Exercise prompt.
In the lines between the one holding "Find the location of a particular element. This" and the one holding "What do you see at coordinates (524, 165)", inclusive, substitute "screen capture" for every "screenshot". Leave everything else unchanged and give back only those lines.

[Entries showing where items appear]
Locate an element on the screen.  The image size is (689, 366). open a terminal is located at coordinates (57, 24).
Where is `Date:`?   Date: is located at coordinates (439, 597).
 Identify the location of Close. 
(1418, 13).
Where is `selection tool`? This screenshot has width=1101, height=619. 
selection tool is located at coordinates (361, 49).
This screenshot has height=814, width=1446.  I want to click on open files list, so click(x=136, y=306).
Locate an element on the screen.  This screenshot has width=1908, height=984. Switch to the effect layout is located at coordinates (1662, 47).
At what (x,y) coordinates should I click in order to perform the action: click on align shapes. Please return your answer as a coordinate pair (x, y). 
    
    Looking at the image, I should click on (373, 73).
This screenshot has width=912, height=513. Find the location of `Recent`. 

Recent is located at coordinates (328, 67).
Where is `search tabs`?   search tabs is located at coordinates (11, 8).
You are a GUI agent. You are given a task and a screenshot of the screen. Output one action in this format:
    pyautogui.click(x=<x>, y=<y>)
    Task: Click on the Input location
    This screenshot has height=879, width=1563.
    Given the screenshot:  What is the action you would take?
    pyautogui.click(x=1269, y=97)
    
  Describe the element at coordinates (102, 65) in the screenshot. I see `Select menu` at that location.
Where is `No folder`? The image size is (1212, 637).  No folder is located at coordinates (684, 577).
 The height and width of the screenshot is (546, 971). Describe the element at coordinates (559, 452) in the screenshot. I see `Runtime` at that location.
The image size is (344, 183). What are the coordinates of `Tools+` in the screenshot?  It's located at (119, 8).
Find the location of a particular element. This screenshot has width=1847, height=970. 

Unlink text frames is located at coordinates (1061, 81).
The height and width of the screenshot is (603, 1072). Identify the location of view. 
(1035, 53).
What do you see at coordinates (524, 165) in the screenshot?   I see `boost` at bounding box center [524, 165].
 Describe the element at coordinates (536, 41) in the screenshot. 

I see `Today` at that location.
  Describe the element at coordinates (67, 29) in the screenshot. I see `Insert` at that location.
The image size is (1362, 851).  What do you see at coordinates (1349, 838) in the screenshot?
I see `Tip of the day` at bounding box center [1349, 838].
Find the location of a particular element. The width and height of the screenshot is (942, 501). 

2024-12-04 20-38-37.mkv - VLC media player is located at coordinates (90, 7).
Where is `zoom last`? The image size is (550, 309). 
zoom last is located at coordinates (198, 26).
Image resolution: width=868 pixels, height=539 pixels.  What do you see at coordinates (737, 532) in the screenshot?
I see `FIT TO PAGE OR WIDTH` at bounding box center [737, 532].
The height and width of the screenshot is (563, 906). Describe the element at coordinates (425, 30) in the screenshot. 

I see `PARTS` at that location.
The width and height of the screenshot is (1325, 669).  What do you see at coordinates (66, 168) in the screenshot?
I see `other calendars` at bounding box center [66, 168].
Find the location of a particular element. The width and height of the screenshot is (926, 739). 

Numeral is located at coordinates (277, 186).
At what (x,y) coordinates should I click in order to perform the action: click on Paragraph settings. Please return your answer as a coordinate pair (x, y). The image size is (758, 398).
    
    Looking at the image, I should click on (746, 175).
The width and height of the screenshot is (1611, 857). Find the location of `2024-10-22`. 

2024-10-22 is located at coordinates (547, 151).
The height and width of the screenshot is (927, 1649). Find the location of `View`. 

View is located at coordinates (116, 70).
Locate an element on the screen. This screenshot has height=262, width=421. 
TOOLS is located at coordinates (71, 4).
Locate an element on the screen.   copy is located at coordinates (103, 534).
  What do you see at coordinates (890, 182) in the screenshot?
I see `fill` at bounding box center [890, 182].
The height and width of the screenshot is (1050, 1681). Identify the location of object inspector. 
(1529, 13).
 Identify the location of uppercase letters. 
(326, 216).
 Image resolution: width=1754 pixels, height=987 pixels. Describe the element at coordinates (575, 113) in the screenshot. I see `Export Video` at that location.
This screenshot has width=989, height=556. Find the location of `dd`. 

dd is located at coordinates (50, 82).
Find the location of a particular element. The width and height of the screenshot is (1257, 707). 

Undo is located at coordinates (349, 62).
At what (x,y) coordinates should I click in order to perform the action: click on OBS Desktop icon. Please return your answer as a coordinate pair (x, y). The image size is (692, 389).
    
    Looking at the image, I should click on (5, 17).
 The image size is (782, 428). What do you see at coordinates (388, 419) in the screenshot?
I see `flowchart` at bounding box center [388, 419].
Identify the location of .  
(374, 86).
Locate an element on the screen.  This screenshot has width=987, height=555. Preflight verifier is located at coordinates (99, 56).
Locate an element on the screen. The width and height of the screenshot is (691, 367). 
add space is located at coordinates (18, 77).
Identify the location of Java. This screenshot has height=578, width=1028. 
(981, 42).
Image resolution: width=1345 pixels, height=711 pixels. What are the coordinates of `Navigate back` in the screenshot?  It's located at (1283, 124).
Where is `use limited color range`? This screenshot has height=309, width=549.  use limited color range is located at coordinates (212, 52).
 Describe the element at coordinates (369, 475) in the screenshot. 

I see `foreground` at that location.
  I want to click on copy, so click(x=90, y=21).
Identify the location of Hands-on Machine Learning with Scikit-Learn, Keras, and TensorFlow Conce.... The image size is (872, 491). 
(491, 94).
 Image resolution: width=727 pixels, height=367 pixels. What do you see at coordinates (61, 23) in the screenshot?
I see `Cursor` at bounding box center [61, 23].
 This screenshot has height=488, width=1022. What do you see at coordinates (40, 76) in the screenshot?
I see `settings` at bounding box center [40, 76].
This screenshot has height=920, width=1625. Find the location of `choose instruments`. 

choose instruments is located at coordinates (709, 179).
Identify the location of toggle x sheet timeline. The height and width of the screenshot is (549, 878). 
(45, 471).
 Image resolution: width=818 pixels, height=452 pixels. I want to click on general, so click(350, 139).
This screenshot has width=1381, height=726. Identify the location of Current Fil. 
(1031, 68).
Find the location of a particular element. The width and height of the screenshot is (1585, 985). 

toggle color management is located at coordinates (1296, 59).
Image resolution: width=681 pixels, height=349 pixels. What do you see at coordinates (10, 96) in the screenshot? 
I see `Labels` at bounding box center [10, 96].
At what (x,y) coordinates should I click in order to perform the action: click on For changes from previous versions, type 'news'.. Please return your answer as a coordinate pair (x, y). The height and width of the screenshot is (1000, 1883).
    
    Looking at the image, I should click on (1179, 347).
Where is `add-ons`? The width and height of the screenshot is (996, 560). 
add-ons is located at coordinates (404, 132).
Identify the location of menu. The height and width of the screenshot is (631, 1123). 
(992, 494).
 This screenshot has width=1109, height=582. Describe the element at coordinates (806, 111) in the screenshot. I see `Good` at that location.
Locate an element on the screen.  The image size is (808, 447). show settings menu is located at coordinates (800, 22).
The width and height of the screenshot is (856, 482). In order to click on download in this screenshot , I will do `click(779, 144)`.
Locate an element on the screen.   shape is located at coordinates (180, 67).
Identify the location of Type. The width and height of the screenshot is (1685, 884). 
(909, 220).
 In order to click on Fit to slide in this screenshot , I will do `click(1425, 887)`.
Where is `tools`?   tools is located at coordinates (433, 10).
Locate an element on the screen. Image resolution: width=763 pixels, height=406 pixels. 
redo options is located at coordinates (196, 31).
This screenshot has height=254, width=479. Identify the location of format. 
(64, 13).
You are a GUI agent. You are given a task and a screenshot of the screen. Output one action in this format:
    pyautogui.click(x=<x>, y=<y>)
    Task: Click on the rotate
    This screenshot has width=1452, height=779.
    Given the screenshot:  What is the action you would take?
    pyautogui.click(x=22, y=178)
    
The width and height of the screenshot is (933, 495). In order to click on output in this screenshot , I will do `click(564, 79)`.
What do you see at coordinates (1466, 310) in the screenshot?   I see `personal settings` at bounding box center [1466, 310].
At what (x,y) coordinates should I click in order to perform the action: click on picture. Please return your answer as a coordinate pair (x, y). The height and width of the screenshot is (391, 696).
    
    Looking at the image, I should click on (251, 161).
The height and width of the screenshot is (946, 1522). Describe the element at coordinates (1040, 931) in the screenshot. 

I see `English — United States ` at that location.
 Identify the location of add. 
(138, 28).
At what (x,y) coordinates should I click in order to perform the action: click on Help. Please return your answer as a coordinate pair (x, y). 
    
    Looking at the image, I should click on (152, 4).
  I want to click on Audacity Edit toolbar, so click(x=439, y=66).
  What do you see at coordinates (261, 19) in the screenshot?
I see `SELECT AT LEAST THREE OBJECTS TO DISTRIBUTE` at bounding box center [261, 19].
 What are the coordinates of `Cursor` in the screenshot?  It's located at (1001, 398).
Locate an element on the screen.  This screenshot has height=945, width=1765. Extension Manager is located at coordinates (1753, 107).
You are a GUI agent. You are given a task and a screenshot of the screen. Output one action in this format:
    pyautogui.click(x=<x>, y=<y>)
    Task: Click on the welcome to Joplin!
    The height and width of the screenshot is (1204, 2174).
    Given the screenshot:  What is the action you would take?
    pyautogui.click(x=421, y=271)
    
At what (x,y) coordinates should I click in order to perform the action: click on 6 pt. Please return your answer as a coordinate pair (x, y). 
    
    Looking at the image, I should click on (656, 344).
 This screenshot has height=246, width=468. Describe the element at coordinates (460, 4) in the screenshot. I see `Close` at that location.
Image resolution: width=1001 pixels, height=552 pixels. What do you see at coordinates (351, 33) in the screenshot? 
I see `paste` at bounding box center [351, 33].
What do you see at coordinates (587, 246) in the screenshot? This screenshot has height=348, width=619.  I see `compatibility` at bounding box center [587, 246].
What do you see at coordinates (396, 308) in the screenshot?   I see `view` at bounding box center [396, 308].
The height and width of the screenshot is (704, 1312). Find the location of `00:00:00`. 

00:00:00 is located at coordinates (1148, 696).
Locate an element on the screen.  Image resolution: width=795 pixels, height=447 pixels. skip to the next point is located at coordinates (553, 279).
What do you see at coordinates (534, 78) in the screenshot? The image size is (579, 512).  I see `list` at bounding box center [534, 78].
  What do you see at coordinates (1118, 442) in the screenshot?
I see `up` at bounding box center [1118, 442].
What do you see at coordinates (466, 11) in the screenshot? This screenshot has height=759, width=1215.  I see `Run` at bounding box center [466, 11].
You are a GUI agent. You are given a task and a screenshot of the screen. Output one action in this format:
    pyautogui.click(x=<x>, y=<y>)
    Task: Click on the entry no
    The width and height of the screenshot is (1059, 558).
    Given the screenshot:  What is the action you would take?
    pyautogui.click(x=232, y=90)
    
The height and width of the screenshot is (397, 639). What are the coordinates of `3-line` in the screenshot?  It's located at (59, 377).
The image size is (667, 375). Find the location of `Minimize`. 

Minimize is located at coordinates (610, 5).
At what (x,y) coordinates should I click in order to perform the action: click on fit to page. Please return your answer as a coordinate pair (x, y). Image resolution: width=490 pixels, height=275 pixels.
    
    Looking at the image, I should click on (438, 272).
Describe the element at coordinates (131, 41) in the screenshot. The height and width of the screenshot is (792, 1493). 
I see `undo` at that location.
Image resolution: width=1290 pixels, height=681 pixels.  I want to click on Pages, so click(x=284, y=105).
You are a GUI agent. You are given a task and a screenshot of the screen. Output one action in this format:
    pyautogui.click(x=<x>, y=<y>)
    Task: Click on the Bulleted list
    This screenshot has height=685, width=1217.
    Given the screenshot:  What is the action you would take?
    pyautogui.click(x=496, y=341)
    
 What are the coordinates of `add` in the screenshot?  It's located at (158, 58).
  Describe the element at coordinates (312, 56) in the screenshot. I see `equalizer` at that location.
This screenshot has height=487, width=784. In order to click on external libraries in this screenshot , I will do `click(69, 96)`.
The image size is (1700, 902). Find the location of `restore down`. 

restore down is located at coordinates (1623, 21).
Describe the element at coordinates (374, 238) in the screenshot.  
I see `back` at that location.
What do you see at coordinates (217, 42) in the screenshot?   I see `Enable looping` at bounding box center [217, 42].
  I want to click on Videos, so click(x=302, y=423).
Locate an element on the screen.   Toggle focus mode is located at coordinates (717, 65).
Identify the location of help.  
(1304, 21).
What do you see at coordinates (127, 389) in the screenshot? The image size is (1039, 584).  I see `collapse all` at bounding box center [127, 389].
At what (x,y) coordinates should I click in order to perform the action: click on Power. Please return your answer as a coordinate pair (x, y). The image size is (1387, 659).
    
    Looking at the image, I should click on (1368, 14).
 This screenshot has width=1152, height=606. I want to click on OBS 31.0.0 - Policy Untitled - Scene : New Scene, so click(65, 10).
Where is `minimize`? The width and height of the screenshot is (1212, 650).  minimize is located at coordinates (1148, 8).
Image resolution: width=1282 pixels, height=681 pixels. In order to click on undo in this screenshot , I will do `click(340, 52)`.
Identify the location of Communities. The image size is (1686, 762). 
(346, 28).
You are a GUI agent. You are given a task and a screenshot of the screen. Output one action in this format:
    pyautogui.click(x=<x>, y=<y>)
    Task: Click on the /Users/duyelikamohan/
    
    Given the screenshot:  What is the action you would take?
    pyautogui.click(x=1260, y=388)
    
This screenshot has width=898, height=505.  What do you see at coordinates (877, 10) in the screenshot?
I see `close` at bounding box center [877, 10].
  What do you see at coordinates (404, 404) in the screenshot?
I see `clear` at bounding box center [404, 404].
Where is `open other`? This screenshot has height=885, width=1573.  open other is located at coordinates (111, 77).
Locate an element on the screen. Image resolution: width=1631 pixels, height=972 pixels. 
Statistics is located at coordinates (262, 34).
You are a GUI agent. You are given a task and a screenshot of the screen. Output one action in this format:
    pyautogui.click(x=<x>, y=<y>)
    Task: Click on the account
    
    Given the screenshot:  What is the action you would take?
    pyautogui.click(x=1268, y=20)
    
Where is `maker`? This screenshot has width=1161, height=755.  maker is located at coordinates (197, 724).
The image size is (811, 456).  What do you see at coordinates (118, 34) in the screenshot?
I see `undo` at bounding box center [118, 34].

Response.
Find the location of a particular element. This screen capture has width=1847, height=970. 

Unlink text frames is located at coordinates (1061, 81).
The height and width of the screen capture is (603, 1072). Identify the location of view. 
(1035, 53).
What do you see at coordinates (524, 165) in the screen capture?   I see `boost` at bounding box center [524, 165].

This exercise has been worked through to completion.